READING PASSAGE.
Everybody worries, some of us more than others. I've been a worrier all of my life. In fact, I come from a long line of worriers. It's quite normal to worry really and it can even serve a purpose. Concern about the consequences of our actions or future events can motivate us to act responsibly and to plan. There's nothing wrong with that, is there? Nope, there isn't...unless you take it too far.
For some of us, worry becomes an obsession. We practice it with such skill and frequency that we elevate it to an art form. Spending so much of our time and energy on worry unfortunately doesn't allow time for much else. This type of chronic, obsessive worry is often referred to as rumination; dwelling and mulling over past errors and fretting over the possibility of more to come. Rumination can frazzle our nerves, test the patience of our loved ones and make us, and everyone around us, miserable.
In Martin Seligman's book, "Learned Optimism: How to Change Your Mind and Your Life," he describes how rumination occurs when we dwell on, mull over and relive negative events. In essence, we are worrying endlessly about things we can do nothing to change. In fact, claims Seligman, women have a much greater tendency toward rumination than do men. Men tend to act (kick the dog, punch a hole in the wall or shoot some hoops to distract themselves) while women tend to think (and brood and obsess and question why). A woman's tendency to ruminate also adds to the likelihood that she will develop depression. Women are, in fact, twice as likely to suffer from depression as are men.
What makes a person become a ruminator? There are probably a myriad of causes including the behavior modeled by our parents, the number and frequency of failures we've experienced and others. There is some research being done at Yale University that suggests that it may even be an inherited tendency. When I look at my own family tree, I would be inclined to agree. So, to put it simply, we don't know exactly what causes some of us to ruminate, but we know that it is bad for us. So can we change this? And if so, how do we go about it? I'm glad that you asked.

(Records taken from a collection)
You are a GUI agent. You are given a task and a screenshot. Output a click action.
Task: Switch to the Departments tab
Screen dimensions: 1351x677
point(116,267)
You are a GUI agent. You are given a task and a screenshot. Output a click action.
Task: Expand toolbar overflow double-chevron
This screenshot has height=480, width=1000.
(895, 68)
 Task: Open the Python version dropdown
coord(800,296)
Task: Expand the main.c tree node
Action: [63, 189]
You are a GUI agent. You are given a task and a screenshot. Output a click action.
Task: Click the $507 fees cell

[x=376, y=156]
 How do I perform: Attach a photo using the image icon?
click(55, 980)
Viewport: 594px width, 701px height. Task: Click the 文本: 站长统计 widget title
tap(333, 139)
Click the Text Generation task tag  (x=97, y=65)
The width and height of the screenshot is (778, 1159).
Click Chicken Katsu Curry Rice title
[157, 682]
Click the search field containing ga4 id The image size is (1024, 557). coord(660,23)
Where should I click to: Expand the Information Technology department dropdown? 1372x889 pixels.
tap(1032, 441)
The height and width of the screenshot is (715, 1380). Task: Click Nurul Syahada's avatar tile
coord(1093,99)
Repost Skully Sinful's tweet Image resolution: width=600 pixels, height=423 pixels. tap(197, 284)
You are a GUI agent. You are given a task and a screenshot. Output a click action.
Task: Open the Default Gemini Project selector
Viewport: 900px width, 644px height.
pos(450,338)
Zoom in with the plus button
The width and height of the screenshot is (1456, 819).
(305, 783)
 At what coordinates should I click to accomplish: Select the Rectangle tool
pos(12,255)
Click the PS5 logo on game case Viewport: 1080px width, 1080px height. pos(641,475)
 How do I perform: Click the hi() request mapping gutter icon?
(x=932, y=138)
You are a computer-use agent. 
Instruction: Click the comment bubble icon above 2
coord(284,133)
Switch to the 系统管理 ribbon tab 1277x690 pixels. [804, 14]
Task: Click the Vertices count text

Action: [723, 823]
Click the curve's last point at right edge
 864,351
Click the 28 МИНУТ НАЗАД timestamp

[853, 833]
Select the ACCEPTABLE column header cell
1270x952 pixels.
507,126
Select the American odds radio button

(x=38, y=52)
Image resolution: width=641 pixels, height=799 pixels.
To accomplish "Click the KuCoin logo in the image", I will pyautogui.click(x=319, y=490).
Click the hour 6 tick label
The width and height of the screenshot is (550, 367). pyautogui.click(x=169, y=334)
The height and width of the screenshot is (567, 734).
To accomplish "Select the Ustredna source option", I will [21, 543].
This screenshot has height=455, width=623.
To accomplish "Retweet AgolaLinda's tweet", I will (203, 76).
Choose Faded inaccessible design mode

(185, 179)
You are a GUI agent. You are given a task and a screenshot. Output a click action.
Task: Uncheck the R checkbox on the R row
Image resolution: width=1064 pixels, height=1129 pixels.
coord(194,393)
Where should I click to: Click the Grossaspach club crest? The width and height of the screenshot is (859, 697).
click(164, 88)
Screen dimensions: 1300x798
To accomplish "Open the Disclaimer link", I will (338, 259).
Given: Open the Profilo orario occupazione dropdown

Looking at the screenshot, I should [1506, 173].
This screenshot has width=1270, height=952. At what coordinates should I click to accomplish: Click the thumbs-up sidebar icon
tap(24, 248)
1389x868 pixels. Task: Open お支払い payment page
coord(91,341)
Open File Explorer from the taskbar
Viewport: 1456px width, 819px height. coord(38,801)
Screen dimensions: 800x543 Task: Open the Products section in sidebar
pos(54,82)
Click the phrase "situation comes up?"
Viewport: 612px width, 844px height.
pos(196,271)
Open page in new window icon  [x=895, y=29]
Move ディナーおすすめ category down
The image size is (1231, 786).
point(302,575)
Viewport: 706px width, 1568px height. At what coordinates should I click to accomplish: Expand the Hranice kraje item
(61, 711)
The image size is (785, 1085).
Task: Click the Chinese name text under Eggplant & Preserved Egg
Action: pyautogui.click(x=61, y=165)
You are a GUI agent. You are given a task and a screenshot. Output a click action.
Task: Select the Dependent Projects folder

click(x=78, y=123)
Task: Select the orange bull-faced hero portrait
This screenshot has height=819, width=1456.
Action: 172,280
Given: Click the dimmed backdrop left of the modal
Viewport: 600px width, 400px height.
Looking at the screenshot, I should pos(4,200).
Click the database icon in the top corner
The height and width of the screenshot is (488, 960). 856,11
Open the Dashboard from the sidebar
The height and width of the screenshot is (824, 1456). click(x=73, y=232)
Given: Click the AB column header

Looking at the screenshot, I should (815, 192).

TASK TO CARRY OUT. From the passage on worry and rumination, pull out the text between "For some of" and "around us, miserable.", inclusive. The records have no connection to the passage on worry and rumination.

PROBLEM SOLUTION.
For some of us, worry becomes an obsession. We practice it with such skill and frequency that we elevate it to an art form. Spending so much of our time and energy on worry unfortunately doesn't allow time for much else. This type of chronic, obsessive worry is often referred to as rumination; dwelling and mulling over past errors and fretting over the possibility of more to come. Rumination can frazzle our nerves, test the patience of our loved ones and make us, and everyone around us, miserable.